La situation sécuritaire se dégrade brusquement dans le pays sahélien. Plusieurs villes, dont la capitale et ses environs, sont la cible d’actions armées. Le sort d’un ministre de la Défense fait l’objet de vives spéculations.
Des combats intenses ont éclaté tôt le samedi 25 avril dans les alentours de Bamako et dans divers endroits du pays, avec une forte implication de militaires contre des groupes armés. Selon des rapports, des rebelles touaregs maliens ont annoncé avoir pris le contrôle de Kidal, une localité stratégique.

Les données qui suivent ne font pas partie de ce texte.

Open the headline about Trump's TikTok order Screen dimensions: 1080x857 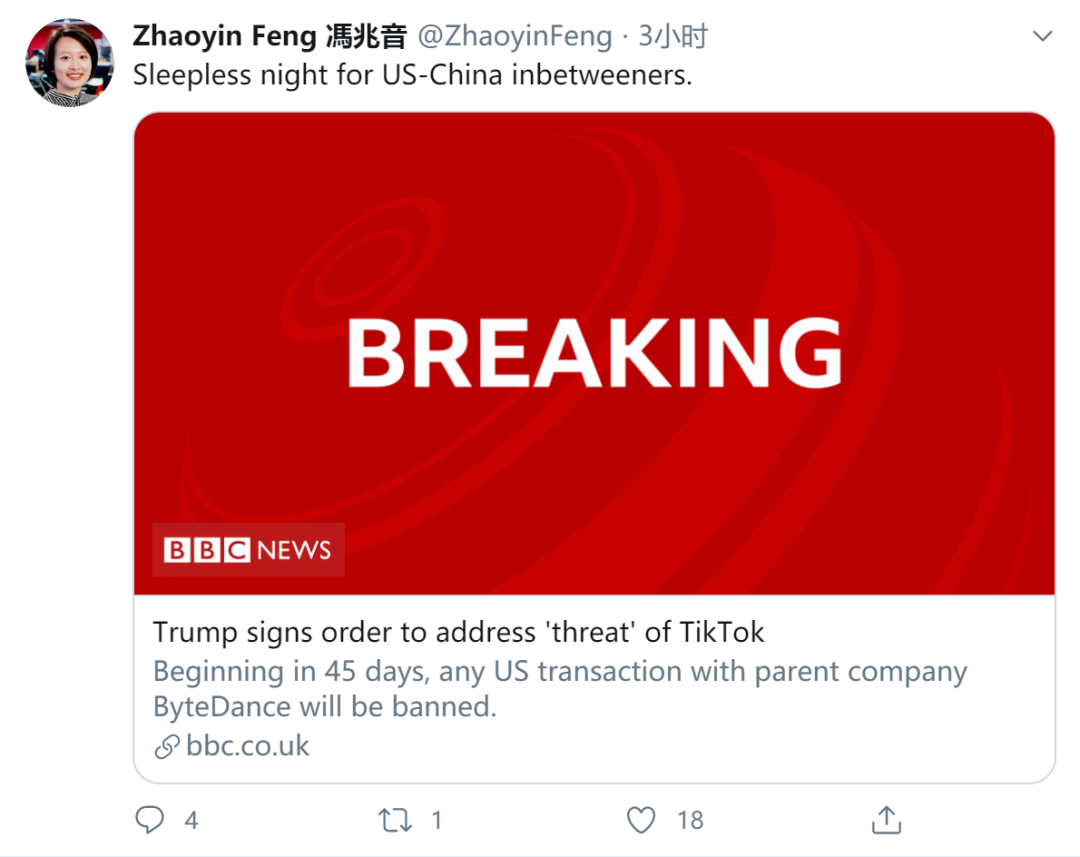pyautogui.click(x=458, y=632)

Le Mali, sous la gouvernance d'une junte militaire, traverse une période de conflits et de violences djihadistes depuis plus d'une décennie. Pendant les affrontements, les djihadistes et la rébellion du Front de libération de l'Azawad (FLA) semblent avoir formé une alliance inattendue contre les forces armées, selon La Nouvelle République.

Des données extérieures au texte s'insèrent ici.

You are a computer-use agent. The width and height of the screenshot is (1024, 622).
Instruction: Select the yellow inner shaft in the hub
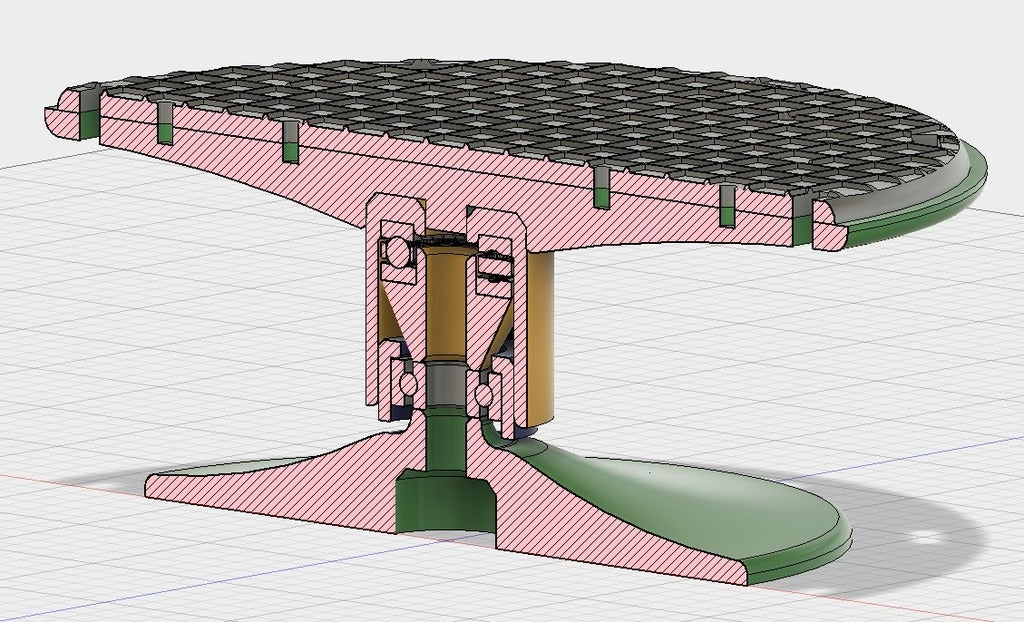(x=445, y=310)
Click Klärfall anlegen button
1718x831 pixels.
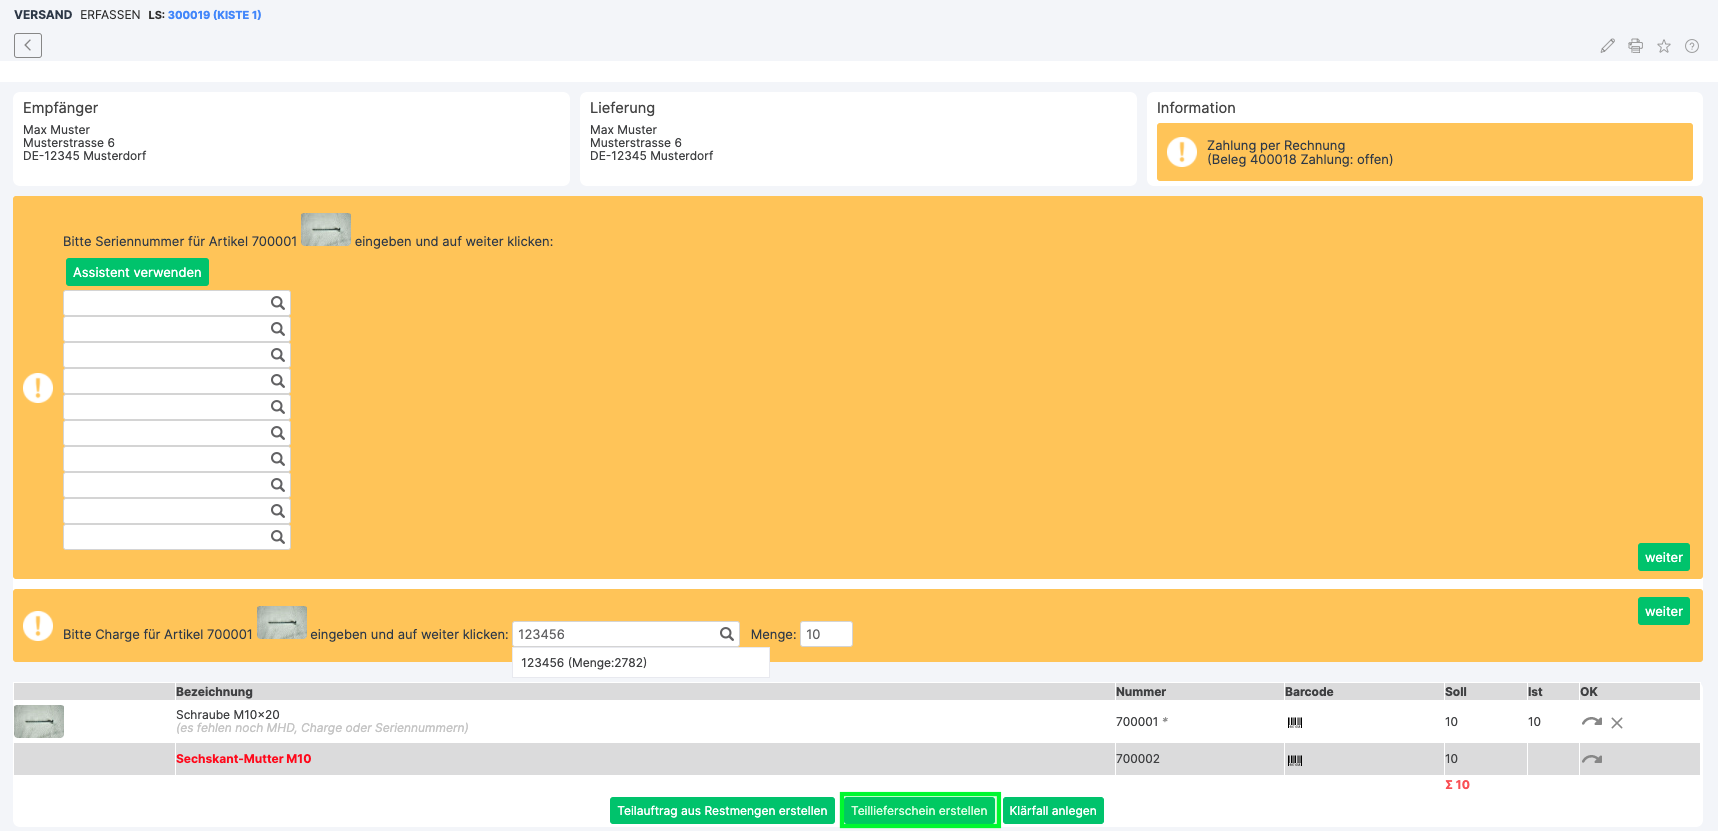tap(1053, 811)
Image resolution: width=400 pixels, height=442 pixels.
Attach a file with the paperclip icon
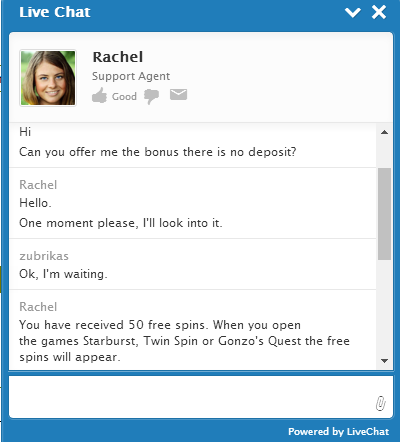click(x=380, y=403)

Des tirs nourris ont également été rapportés dans la ville voisine de Kati, où réside le chef de la junte, le général Assimi Goïta.
Le sort du ministre de la Défense en question
Des témoins affirment qu'une puissante explosion a secoué la résidence du ministre de la Défense, le général Sadio Camara, endommageant considérablement le bâtiment. Bien que des rumeurs circulent sur des blessures potentielles du ministre, son entourage a rapidement démenti ces informations.
Sur les réseaux sociaux, des résidents de Kati et de la zone aéroportuaire de Bamako ont partagé des images des destructions causées par les détonations. En plus de Bamako et Kati, des coups de feu ont été entendus à Gao et à Sévaré, selon des témoins. Les ambassades des États-Unis et de l'ONU ont recommandé à leur personnel d'éviter tout déplacement non essentiel.
"Nous sommes confrontés à une offensive coordonnée d'une ampleur sans précédent depuis 2012, lorsque le gouvernement a perdu une grande partie du pays. La sécurité à Bamako présente des défaillances graves", a déclaré Charlie Werb, analyste pour Aldebaran Threat Consultants.